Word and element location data
+ + + + + + +

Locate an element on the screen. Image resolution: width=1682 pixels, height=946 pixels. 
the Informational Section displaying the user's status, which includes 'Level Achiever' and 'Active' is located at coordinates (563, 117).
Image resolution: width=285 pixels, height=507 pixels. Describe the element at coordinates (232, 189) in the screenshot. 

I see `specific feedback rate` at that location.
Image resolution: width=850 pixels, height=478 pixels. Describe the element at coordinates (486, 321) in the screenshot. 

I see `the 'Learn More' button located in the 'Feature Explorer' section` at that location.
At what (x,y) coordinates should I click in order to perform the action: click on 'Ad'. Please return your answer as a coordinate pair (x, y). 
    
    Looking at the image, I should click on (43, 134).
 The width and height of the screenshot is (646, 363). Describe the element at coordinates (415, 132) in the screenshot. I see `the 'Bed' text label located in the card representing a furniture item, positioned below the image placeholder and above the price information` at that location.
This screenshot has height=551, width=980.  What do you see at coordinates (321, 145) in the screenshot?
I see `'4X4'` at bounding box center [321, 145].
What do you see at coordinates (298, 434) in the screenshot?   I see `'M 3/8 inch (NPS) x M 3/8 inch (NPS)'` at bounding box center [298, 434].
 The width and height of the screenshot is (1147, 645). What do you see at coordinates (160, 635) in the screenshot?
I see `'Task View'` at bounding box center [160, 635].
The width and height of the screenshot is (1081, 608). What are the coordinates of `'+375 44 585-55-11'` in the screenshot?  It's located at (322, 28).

+ + + + + + +

● **DIRECTIVE**: Return these records line for line, with every word and character unchanged.

● **ANSWER TO THE TASK**:
Locate an element on the screen. Image resolution: width=1682 pixels, height=946 pixels. 
the Informational Section displaying the user's status, which includes 'Level Achiever' and 'Active' is located at coordinates (563, 117).
Image resolution: width=285 pixels, height=507 pixels. Describe the element at coordinates (232, 189) in the screenshot. 

I see `specific feedback rate` at that location.
Image resolution: width=850 pixels, height=478 pixels. Describe the element at coordinates (486, 321) in the screenshot. 

I see `the 'Learn More' button located in the 'Feature Explorer' section` at that location.
At what (x,y) coordinates should I click in order to perform the action: click on 'Ad'. Please return your answer as a coordinate pair (x, y). 
    
    Looking at the image, I should click on (43, 134).
 The width and height of the screenshot is (646, 363). Describe the element at coordinates (415, 132) in the screenshot. I see `the 'Bed' text label located in the card representing a furniture item, positioned below the image placeholder and above the price information` at that location.
This screenshot has height=551, width=980.  What do you see at coordinates (321, 145) in the screenshot?
I see `'4X4'` at bounding box center [321, 145].
What do you see at coordinates (298, 434) in the screenshot?   I see `'M 3/8 inch (NPS) x M 3/8 inch (NPS)'` at bounding box center [298, 434].
 The width and height of the screenshot is (1147, 645). What do you see at coordinates (160, 635) in the screenshot?
I see `'Task View'` at bounding box center [160, 635].
The width and height of the screenshot is (1081, 608). What are the coordinates of `'+375 44 585-55-11'` in the screenshot?  It's located at (322, 28).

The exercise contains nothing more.